…. or in the words of Dr Stacy Sims ‘Women are not small men. Stop eating and training like one.’

This statement on the back cover of her book “ROAR” intrigued me as I felt the differences between women and men went far beyond boobs, balls and menstruation, so I read the book. It inspired me enough to write this blog.

Stacy is a nutritional scientist and exercise physiologist who specialises in the differences between men and women in terms of performance, nutrition and recovery, and how we are affected by environmental factors, particularly heat. She worked at Stanford University in this capacity for 5 years and is now partner in Grant & Sims Nutrition.  A bio that suggests she’s a bright cookie and knows her stuff.

ROAR is superb book. Stacy has a very readable writing style which combines humour with her findings and the science behind them. Don’t worry  though – you don’t need a science degree to understand her! She’s shed light on some of the things I’d observed, things that were worrying me and given me lots of new ideas about building strength and fuelling appropriately as a woman coping with the challenges the menopause brings. My menopausal symptoms started with a vengeance the day after I hit 50 and until I read this book I’d never wanted to acknowledge that it may be impacting my performance and nutritional requirements.

Earlier this year I had really serious thoughts about giving up training (for cycling time trials ) as my performance fell off a cliff which started me thinking my body was too old for the things I was asking it to do. I was trying to take my weight below last summer’s race weight, was monitoring what I ate in My Fitness Pal, eating plenty of protein (recommendations for older athletes from Dr Asker Jeukendrup), wasn’t doing no carbs but being careful.   My coach (Chris McNamara from TrainSharp) took a close look at what I was eating, suggested the problem was insufficient carbs and by altering my diet the old me, hungry for a challenge, was back, smiling.

Now I’ve rear ROAR I’ve a far better understanding of why it happened and am now embracing Stacy’s advice ‘as long as you’re eating healthily with the right balance of nutrients, your body is going to find it’s set point’.  I’ve now stopped trying to reach that weight I thought I’d like to be, am stronger, more relaxed, no longer hungry and grumpy, and have found my set point is 1.5lbs above what I thought my race weight should be.

Raw data:
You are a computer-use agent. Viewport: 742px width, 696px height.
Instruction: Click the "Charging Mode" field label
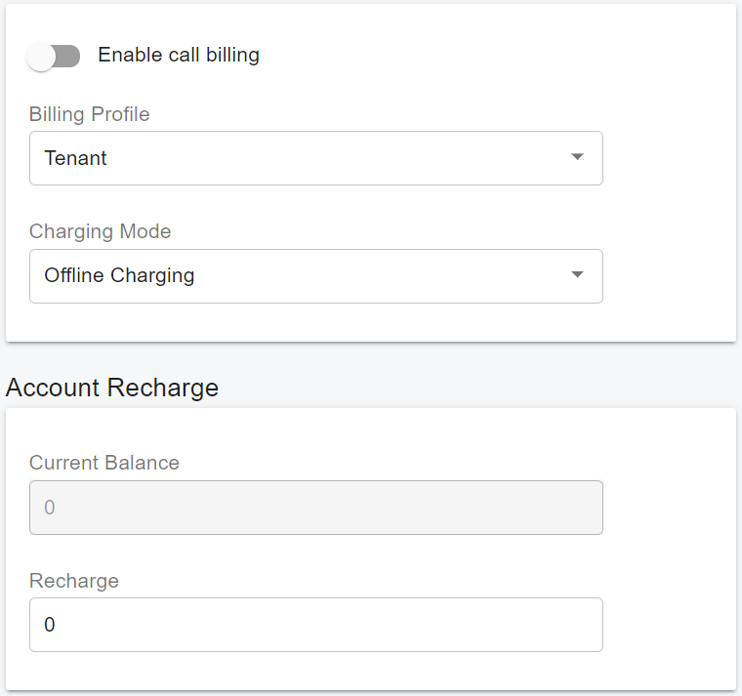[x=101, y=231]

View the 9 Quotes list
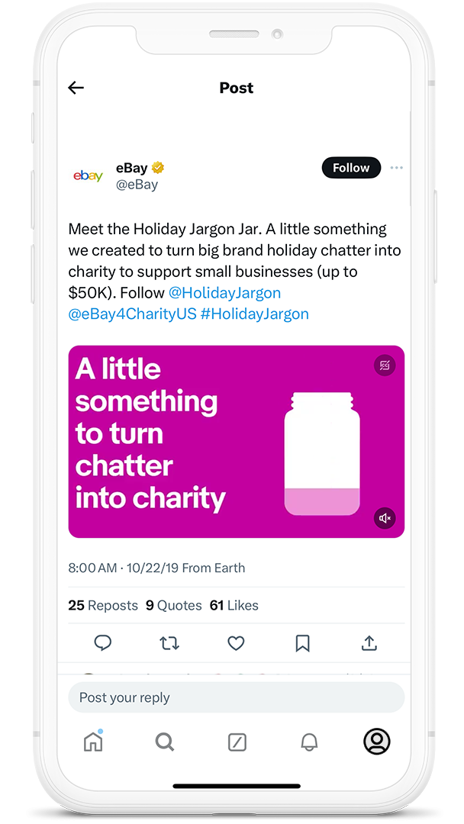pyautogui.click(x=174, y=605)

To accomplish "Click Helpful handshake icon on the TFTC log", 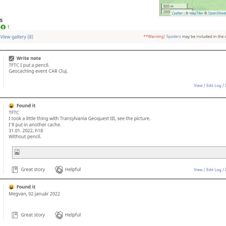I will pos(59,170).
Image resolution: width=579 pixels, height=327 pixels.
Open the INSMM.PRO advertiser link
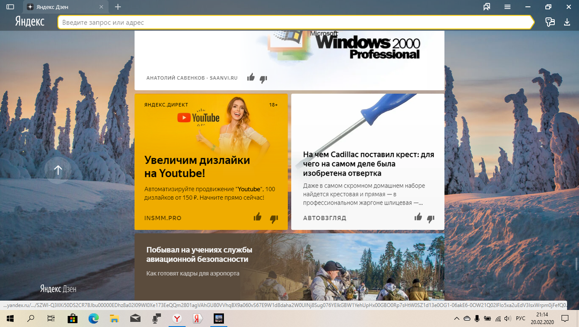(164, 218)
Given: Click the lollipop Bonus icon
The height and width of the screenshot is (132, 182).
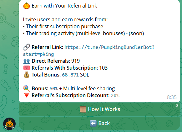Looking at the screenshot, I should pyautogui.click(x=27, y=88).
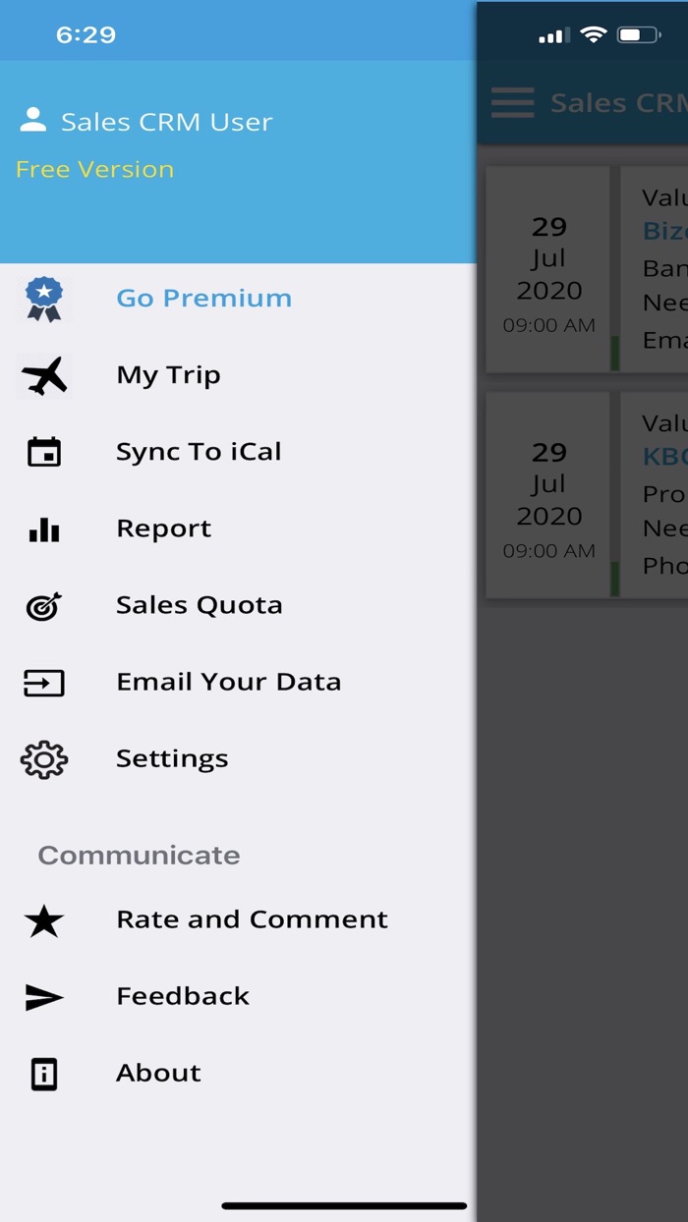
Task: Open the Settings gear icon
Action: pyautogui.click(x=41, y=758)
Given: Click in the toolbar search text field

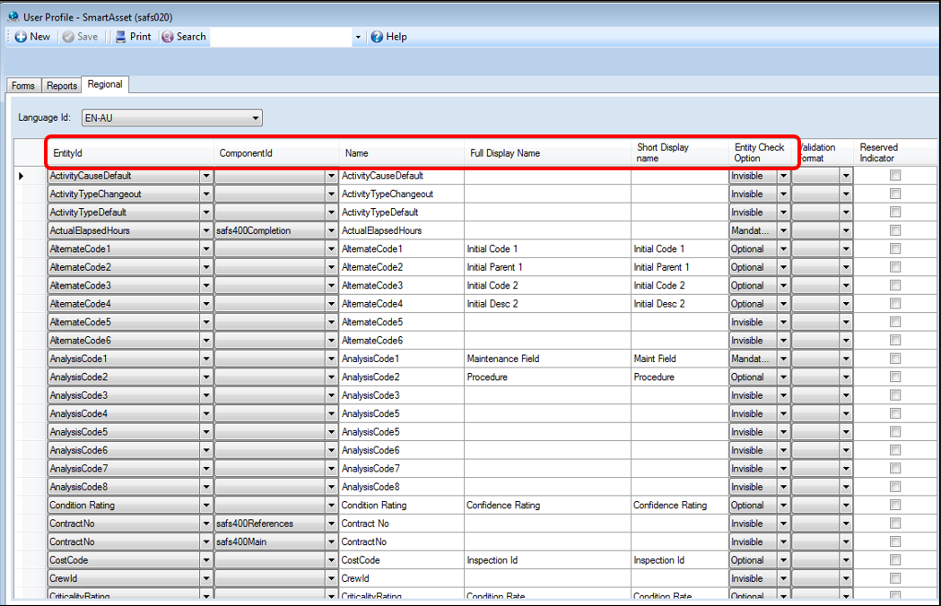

==

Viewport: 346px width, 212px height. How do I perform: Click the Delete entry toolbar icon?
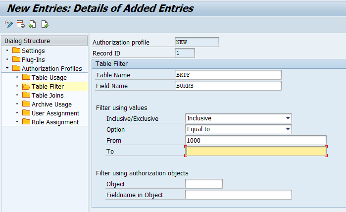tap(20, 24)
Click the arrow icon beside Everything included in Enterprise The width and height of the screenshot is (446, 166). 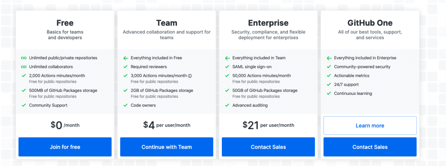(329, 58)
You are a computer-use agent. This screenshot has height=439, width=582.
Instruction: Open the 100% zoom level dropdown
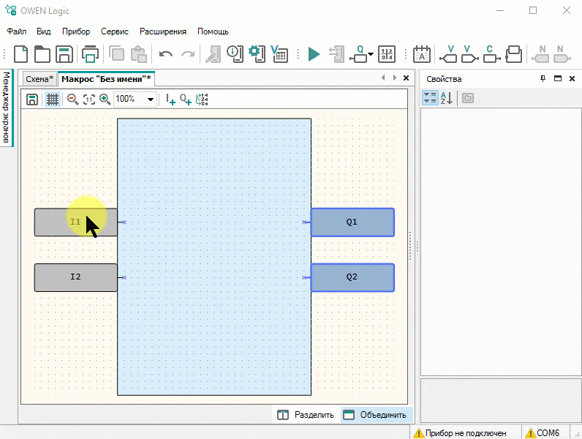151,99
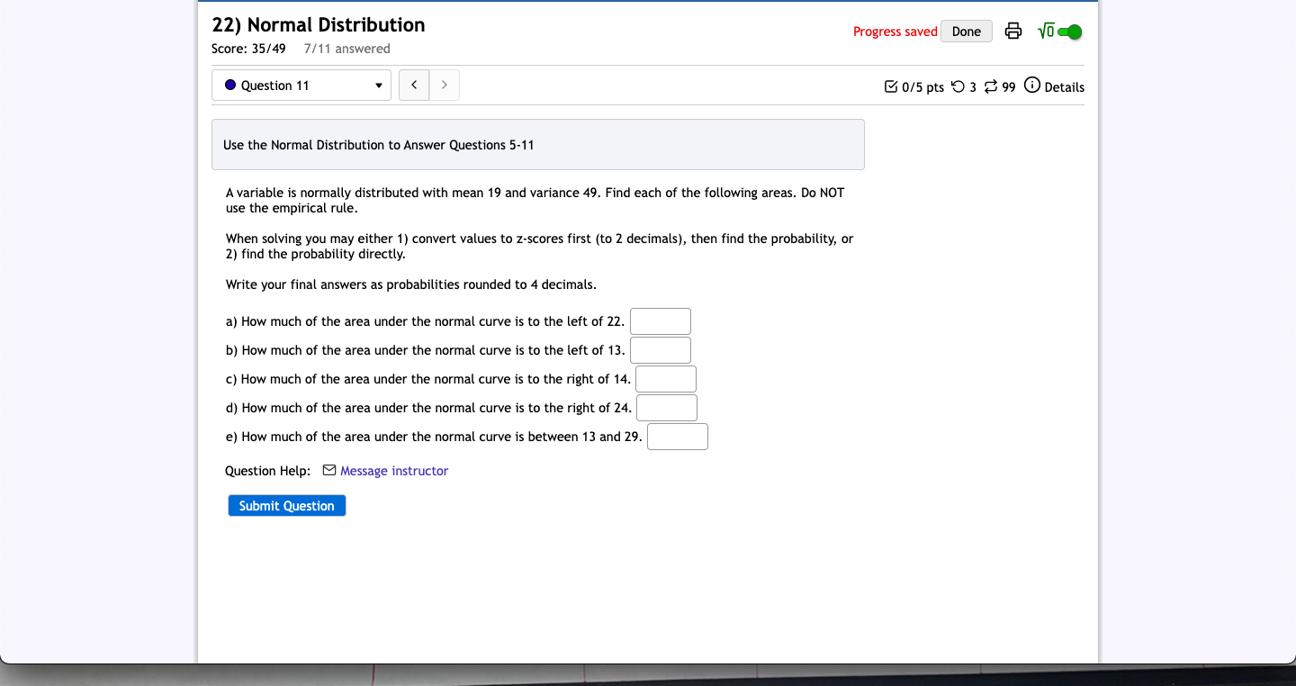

What you will do:
1. In the blog post about the book ROAR, what did the writer's coach identify as the problem with the writer's diet?
2. Write the next part of the blog post about the book ROAR, picking up right after its final sentence.
The data above isn't needed for what follows.

Answers for the exercise:
1. Insufficient carbs.

2.
I’ve read lots about fat burning for cyclists. In fact the UK cycling press often extols the benefits.  During the winter months I did at least one fasted fat-burning ride a week but it didn’t do much to my weight. All around me there were guys talking about the benefits of fat-burning rides and a low carb or carb-free diet (apart from Saturday’s post ride cake!) but as often being the only female rider in the group I kept my fat-burning failure to myself.  But, I’ve now learned I’m not a failure – there’s a very good reason why! It was down to my female physiology. Stacy has found that women’s post-exercise, fat-burning metabolism lasts up to 3 hours after they finish exercising whereas with guys it can last for up to 21 hours.  How unfair is that? It’s logical when you stop to think about it because the female of any species is designed to rear young so she needs to hang onto her fat reserves.  It also explains why guys can lose weight so quickly when they start, or increase, their exercise regime. And, here was me thinking that when guys dropped masses of weight from exercising it was because they’d stopped their secret chocolate/cake/crisp eating habit!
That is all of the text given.